Combs also has a pivotal role as a nutty FBI agent in Peter Jackson's classic The Frighteners. Here's a featurette where Jackson gushes about his love for all things Combs, and especially Re-Animator.
And he had a pivotal early role in 1983's Frightmare, about a group of wacky corpse-stealing kids.
But there's also Fortress, in which Combs plays D-Day, a computer geek and demolitions expert who got turned in by his partners after his explosives accidentally destroyed a bank's money along with its safe. And in one memorable scene, Combs has to probe his fellow inmates' intestines to get an explosive device out of them, or it'll explode when they try to escape. ("The Intestinator.") And then the bit where evil cyborgs are going to slice open Christopher Lambert's pregnant wife, unless Combs can hack into the computer first. He giggles as he types "Install D-Day's Revenge Virus." Somebody has edited together all the "intestination" clips, in which you can glimpse Combs' shaggy-haired nerd character:
Speaking of prison movies, Combs also plays a sadistic guard in 1998's Spoiler, about a man who gets imprisoned for a crime he didn't commit and sentenced to years in suspended animation.
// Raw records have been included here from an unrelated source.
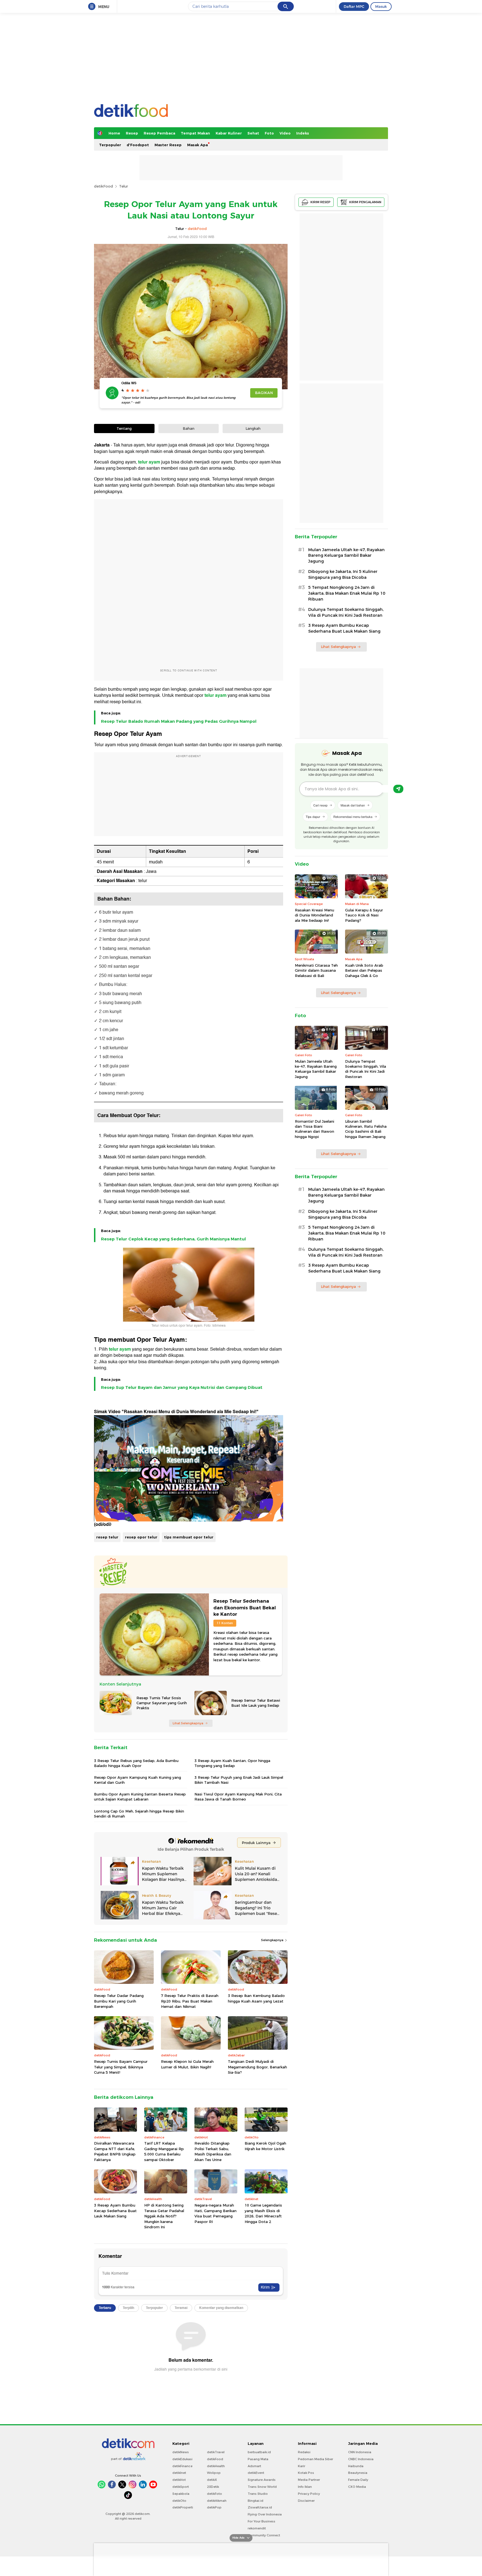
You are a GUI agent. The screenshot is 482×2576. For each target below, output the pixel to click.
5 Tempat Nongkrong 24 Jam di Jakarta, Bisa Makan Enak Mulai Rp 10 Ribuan (346, 593)
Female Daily (358, 2480)
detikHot (179, 2480)
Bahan (188, 428)
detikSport (180, 2487)
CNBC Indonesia (360, 2459)
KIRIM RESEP (320, 202)
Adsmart (254, 2466)
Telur (123, 186)
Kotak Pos (306, 2473)
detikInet (179, 2473)
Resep (132, 133)
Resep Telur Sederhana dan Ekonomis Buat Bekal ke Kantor (244, 1607)
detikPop (214, 2507)
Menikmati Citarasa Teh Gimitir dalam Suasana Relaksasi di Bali (316, 970)
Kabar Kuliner (229, 133)
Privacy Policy (309, 2494)
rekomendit (257, 2528)
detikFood (103, 186)
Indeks (302, 133)
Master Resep (168, 145)
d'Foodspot (138, 145)
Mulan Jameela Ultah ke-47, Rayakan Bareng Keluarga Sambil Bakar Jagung (346, 555)
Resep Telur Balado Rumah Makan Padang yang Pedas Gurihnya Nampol (178, 721)
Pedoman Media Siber (315, 2459)
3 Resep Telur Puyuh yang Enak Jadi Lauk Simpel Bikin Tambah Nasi (238, 1780)
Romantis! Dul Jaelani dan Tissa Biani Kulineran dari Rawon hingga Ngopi (314, 1129)
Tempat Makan (195, 133)
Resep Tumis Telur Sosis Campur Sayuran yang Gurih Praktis (161, 1703)
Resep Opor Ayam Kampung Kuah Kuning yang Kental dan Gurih (137, 1780)
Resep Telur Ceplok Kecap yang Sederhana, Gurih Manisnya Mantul (173, 1239)
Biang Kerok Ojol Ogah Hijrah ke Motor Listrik (265, 2146)
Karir (301, 2466)
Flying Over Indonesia (265, 2514)
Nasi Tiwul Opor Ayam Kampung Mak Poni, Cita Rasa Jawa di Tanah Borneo (238, 1796)
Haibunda (355, 2466)
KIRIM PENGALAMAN (365, 202)
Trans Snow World (262, 2487)
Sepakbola (180, 2494)
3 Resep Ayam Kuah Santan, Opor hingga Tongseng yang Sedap (232, 1763)
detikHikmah (216, 2501)
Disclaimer (306, 2501)
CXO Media (357, 2487)
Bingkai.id (255, 2501)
Combs actually plays the innocent good guy in 1995's Castle Freak, yet another Lovecraftian horror film from director Stuart Gordon. (He's in almost all of Gordon's films, including the awesome Robot Jox.) In this one, his family inherits a castle which turns out to have a monstrous creature chained up in the basement, and Combs has to save his family from the rampaging son of a dead Duchess.
If you've ever wanted to see Combs play a Doctor Strange-style heroic master of sorcery, you owe it to yourself to check out Doctor Mordrid, which is apparently easy to find cheap on DVD. Plus the whole thing is on YouTube. Combs makes for a remarkably suave sorcerer supreme, lounging around in a bathrobe and putting his moves on Yvette Nipar. Here's an unspeakably awesome scene where Dr. Mordrid confronts the evil Kabal:
But Combs also has specialized in playing Edgar Allan Poe in recent years, graduating from playing your average mad doctors to recreating the ultimate master of the macabre. He plays Poe in one episode of the TV anthology Masters Of Horror, and then he and longtime collaborator Stuart Gordon put together a one-man show called Nevermore in which Combs plays Poe. Check out a sizzle reel:
So now you have your Netflix want-list cut out for you. Jeffrey Combs isn't just one of our all-time favorite actors — he's one of the faces, and voices, that brings the weirdness and wonder of science fiction and fantasy to life on our screens. Where would we be without him?